## Work required
Turn the lines below into a numbered list, skipping any blank lines. Don't include the pictures in your answer.

## Records
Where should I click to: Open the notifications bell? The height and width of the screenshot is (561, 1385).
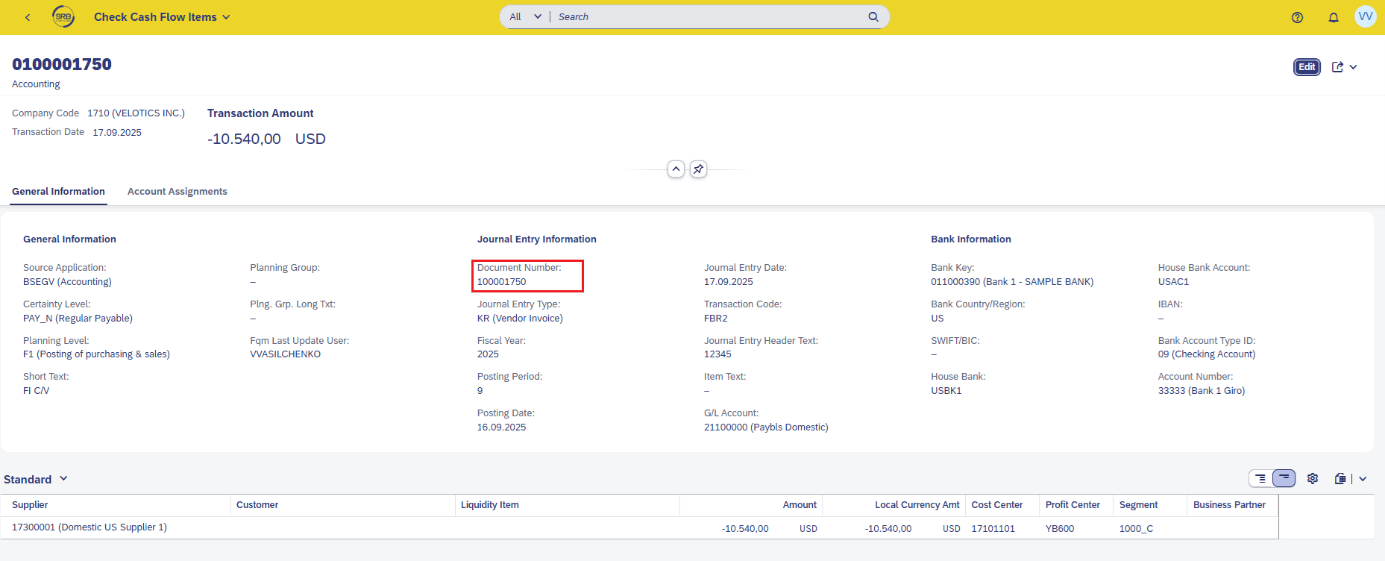coord(1333,17)
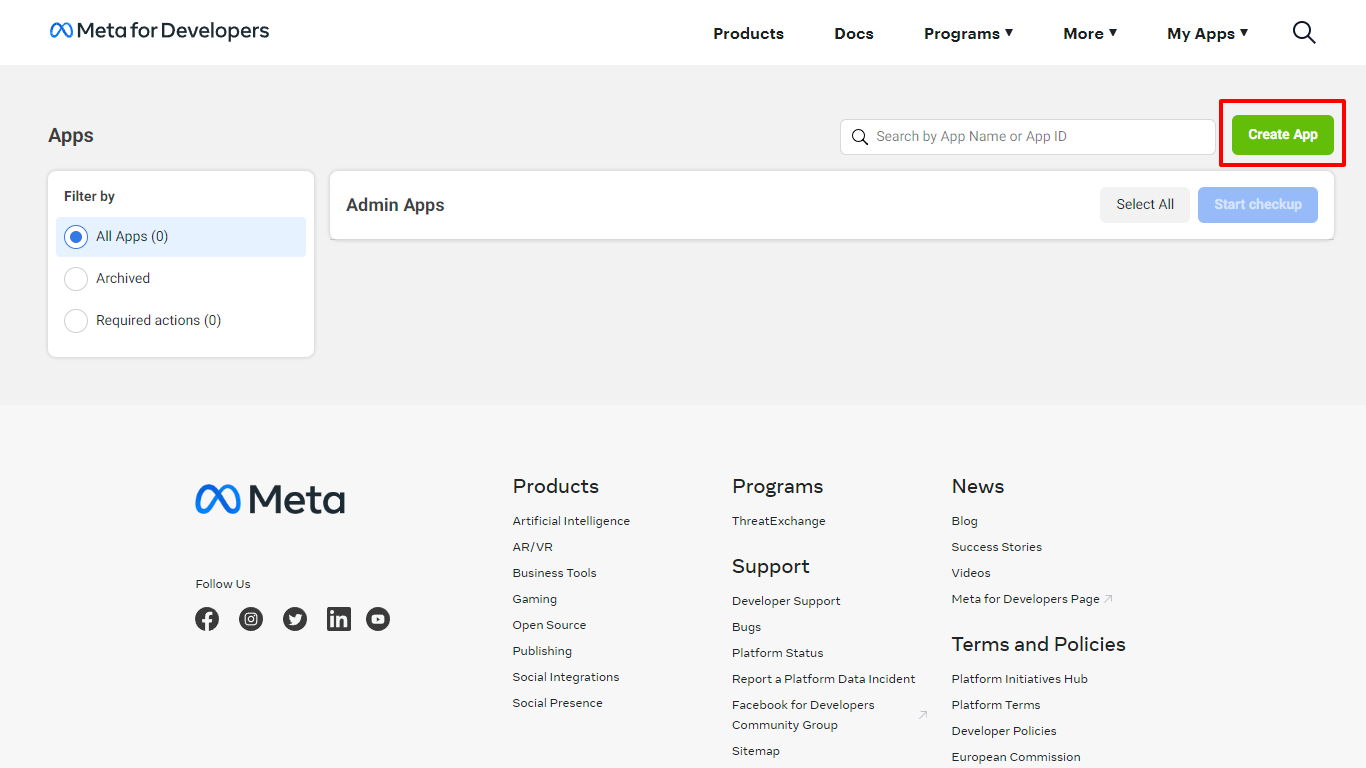Open Meta's Twitter social icon
This screenshot has height=768, width=1366.
click(x=295, y=619)
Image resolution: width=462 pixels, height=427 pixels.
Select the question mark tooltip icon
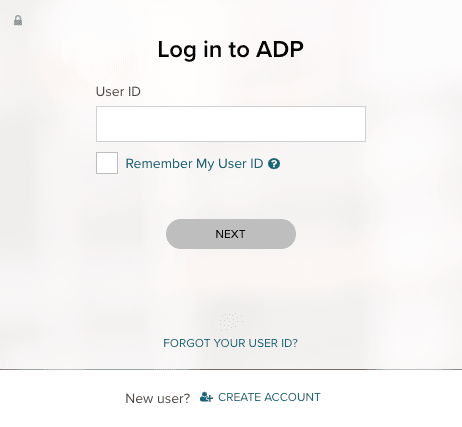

## Result for this exercise
1. Where should I click to: Open the notifications bell? The height and width of the screenshot is (561, 1385).
2. coord(1333,17)
3. Open Meta's Twitter social icon
4. This screenshot has height=768, width=1366.
5. click(x=295, y=619)
6. Image resolution: width=462 pixels, height=427 pixels.
7. Select the question mark tooltip icon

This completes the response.